Another key concern is that utilities will have to incur additional costs to upgrade their distribution capacity, which will be needed to support the increased load from EVs, as well as develop additional generation and transmission capacity. Utilities will also need to gear up for situations wherein multiple consumers will be charging their EVSE simultaneously from the same transformer, which could lead to transformer overload. Moreover, business models for charging services need to be evolved.
Since the development of the required infrastructure for charging of EVs will entail a significant amount of time and capital, there is a need for all stakeholders to make concerted efforts to streamline the process, establish business and billing models, and tackle regulatory issues. A smart grid framework is mandatory for evolving a ”smart” charging solution. With a smart grid, utilities get informed when and how EV charging occurs, collect EV-specific meter data, apply specific rates for EV charging, engage consumers with information on EV charging and collect data for greenhouse gas abatement credits.
With regard to infrastructure management, the development of robust, reliable and secure connectivity to the home EVSE is vital for remote support and eliminating unnecessary on-site service calls. There is a need to develop infrastructure for demand-side management (DSM). An EV charge management system needs to be formed as part of an integrated DSM operation infrastructure and the same needs to be tied with utility energy procurement and despatch.

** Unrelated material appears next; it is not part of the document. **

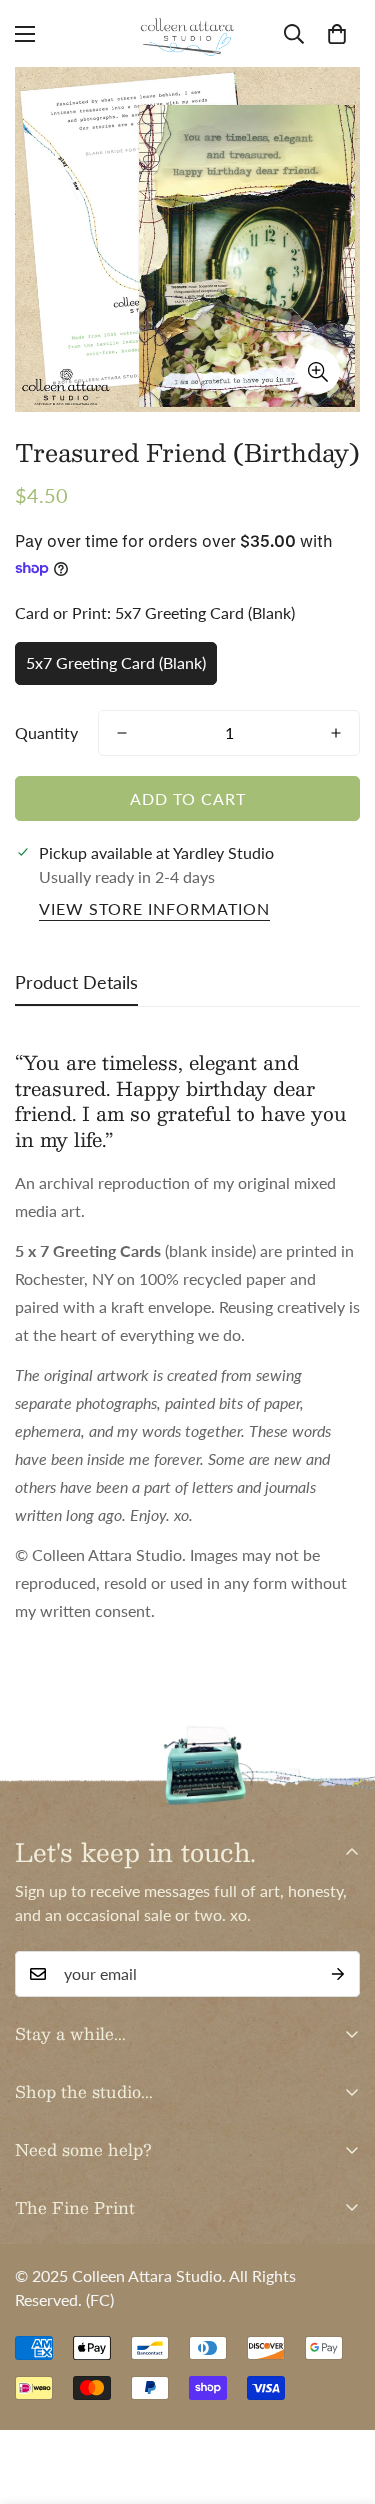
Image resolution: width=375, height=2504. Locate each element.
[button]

Utilities can also undertake EVS integration with the distribution management system. This will give them greater flexibility in managing reliable delivery of electricity, including the planning or expansion of networks to accommodate EV demand.

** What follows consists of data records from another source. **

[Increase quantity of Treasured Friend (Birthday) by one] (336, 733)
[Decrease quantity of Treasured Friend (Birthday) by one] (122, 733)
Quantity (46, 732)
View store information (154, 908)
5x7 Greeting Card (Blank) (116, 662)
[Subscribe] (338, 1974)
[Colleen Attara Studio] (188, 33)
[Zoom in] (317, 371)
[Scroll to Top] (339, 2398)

Moreover, AMI integration is also recommended. It will allow them to separate EV charging energy from the primary meter with the help of a sub-meter and ensure seamless billing for EV charging at a separate rate. Moreover, utilities can easily track and report EV charging usage for greenhouse gas credits and to predict local reliability issues.
Besides infrastructure management, utilities need to develop capabilities pertaining to grid management. In this regard, utilities could work towards developing distributed intelligence, demand response (DR) integration and effective coordination with generation.
Smart grids bring embedded intelligence and communication facilities with devices on the electricity generation and distribution network, resulting in better grid management for EV charging. Moreover, a smart grid integrated with DR programmes can shape the electricity load by stopping and starting EV charging as needed. As such, utilities are able to reduce peak demand, optimise intermittent renewable energy generation by managing EV charging, and ultimately coordinate this generation with EV charging.
While electrification of the transportation sector poses numerous challenges, from the perspective of both utilities and consumers (high EV costs, long charging time, costly charging infrastructure, etc.), it also presents utilities with significant opportunities. Despite increased investment requirements, the addition of EVs will lead to the creation of new revenue streams with limited costs. However, in order to realise the full potential, all stakeholders must collaborate to develop an effective business model to deal with the potential impact of EVs.
In the Indian context, while the government has set tall targets, it will take more than a decade to deploy a significant number of EVs. That said, technologies too are expected to improve in the future and facilitate the integration of EVs with the power grid without much disruption.